Spieth collected his twelfth PGA Tour win at the Valero Texas Open, ending a four year winless drought. The three-time major champ’s last win came at the 2017 Open Championship.
Since then, it’s been a fight to find a swing that produces consistent results.
Here’s why he may have finally found his form.
First off, it’s important to point out that Spieth is one of the few players on the PGA Tour who is comfortable working the ball both ways. He can hit a twenty yard cut off the tee, followed by a subtle draw with his approach. That is an art, a lost one at that.
The issue occurred when he started to develop a two way miss. If a player can’t draw the ball, after years of doing so successfully, they can find one swing fault that will help them regain control and focus on that.
If you move the ball both ways, it makes the search for a single swing fault more difficult. Committing to one shot shape could be an option, but then you limit yourself to how you play certain golf courses.
One of the key indicators for how a player shapes the ball is the grip. The old rule of thumb: a weaker grip would produce a fade, and a stronger grip would produce a draw. Spieth can hit both - so is he weak or strong? You could argue he's both.
The 27 year old Texan has a very unconventional grip. Like Collin Morikawa, below, the hands are bunched together, with the left thumb stretching down the shaft, clamped in place by the right hand. The left is in a weak position, the right is strong (no need to change that).
As he turns to the top, below, I like the way he uses his legs to load into the ground. The right leg straightens slightly, and his left knee flexes. The flexing of the left knee produces a loss of height in the backswing, so he can push off the ground in the downswing.

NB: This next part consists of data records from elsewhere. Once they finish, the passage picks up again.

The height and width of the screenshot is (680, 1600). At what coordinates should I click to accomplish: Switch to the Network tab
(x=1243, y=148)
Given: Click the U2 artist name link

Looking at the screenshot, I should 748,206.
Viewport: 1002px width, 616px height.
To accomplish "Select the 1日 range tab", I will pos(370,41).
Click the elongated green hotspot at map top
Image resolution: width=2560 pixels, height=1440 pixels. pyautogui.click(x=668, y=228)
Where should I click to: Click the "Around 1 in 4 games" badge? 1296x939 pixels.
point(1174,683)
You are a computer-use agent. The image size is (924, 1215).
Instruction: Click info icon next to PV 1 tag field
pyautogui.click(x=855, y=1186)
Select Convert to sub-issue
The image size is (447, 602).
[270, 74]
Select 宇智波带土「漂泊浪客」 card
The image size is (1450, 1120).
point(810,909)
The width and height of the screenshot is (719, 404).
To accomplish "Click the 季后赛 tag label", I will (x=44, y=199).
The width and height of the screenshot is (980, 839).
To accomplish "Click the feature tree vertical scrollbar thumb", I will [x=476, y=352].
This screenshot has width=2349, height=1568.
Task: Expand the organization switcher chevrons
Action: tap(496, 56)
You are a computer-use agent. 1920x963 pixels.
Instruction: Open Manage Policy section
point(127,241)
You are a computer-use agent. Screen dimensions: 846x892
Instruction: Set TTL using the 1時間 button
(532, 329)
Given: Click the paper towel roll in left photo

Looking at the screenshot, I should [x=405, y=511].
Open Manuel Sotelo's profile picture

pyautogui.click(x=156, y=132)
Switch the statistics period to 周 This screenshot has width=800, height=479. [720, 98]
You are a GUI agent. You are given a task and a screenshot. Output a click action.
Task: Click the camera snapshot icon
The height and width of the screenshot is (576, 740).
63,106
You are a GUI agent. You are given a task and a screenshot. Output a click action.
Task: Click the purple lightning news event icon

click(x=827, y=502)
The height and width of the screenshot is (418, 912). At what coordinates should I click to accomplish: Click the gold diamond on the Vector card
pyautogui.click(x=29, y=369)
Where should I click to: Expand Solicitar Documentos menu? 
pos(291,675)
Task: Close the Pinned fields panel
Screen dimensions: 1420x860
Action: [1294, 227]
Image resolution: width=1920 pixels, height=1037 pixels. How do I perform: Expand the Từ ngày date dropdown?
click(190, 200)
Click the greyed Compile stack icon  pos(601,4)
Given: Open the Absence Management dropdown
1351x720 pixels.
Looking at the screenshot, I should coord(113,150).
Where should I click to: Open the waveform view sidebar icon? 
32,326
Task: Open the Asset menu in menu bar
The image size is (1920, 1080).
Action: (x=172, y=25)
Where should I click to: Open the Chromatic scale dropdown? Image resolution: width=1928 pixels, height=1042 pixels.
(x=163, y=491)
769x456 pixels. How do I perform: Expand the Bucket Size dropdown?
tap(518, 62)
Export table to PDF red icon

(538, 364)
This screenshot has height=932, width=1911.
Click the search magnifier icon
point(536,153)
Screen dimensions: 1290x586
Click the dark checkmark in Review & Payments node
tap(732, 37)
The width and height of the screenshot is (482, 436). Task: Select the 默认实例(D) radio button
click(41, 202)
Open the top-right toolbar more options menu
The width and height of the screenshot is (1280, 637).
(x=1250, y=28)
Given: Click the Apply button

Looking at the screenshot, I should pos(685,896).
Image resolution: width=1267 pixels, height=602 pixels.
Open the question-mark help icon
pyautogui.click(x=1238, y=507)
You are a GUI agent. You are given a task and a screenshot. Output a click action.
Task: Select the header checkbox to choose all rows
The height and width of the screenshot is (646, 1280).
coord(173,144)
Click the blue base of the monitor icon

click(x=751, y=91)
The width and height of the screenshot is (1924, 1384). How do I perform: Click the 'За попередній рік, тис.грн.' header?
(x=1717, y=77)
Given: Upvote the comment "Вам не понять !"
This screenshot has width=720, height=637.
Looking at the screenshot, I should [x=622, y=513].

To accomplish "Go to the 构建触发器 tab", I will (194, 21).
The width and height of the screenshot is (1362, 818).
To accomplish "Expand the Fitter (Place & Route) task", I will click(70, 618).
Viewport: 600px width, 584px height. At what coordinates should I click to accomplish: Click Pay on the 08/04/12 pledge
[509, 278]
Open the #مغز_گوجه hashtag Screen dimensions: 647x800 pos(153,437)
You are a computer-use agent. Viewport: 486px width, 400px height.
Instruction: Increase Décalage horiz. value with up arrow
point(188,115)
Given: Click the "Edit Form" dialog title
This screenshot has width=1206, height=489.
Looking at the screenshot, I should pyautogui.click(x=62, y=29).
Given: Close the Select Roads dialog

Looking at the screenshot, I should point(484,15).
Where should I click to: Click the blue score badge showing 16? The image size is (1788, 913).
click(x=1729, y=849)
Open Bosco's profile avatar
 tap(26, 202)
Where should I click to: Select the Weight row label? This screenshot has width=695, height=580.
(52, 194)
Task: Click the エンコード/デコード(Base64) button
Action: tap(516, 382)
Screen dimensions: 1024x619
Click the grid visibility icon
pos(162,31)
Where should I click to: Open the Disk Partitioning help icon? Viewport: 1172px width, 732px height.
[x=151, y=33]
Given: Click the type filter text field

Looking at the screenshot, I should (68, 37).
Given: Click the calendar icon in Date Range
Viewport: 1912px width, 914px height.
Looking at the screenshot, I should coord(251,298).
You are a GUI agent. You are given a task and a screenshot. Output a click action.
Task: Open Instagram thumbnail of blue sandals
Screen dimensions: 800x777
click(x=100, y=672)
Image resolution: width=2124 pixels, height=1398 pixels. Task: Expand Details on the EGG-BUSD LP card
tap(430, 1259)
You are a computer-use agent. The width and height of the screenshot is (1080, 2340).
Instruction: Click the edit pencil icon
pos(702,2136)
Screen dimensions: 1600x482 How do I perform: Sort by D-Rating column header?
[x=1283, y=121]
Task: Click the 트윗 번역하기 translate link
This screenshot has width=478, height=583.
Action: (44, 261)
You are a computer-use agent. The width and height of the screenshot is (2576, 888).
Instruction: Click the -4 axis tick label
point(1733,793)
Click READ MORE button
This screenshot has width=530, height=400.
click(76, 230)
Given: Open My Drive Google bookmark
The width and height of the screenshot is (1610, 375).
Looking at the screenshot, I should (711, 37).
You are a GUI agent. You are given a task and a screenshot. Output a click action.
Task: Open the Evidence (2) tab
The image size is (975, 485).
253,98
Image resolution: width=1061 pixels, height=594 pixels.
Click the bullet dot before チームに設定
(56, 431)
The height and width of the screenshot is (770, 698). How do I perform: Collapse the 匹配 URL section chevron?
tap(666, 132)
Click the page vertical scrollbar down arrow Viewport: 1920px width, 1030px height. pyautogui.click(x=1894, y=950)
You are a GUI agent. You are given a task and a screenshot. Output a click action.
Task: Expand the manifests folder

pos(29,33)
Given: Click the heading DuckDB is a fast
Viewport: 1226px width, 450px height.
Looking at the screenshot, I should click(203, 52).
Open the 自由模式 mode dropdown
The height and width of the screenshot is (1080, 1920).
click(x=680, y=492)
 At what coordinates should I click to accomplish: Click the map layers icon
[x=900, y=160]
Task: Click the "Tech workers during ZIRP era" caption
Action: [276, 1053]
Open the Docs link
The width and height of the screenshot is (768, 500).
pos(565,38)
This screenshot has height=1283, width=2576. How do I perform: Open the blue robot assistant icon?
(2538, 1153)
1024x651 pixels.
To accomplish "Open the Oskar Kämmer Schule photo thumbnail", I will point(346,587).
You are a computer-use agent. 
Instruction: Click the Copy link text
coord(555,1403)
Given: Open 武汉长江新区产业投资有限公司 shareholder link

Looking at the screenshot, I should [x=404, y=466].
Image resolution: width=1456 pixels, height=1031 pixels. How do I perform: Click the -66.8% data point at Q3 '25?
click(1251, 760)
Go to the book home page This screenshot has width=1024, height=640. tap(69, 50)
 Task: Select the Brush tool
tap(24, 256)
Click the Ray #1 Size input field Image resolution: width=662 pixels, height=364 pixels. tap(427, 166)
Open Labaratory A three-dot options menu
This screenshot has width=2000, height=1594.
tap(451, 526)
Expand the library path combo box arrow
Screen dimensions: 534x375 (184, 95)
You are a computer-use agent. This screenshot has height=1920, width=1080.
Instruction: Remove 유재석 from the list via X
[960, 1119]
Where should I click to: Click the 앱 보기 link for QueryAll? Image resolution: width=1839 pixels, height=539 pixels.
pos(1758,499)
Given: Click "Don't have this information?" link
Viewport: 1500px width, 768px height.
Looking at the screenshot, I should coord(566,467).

Tiger Woods, above, used to work on snapping the left knee in place to get the lower body moving, Spieth does something similar.
As he reaches impact, below, his upper and lower body have turned together. When he’s playing well, this will feel easy. But during his struggles, Spieth could be seen on the range working on his hand path during the downswing. This would indicate that he feels out of sync, and the hands are outracing the upper body.
I really believe that’s the nuts and bolts of it for Spieth. The fact that he pictures the ball moving both ways, confirms how talented a ball striker he really is. He just needs to find a feeling of synchronicity, with the upper and lower body working together.
He's now got a 'W' to go with the recent good form. There will likely be more to come.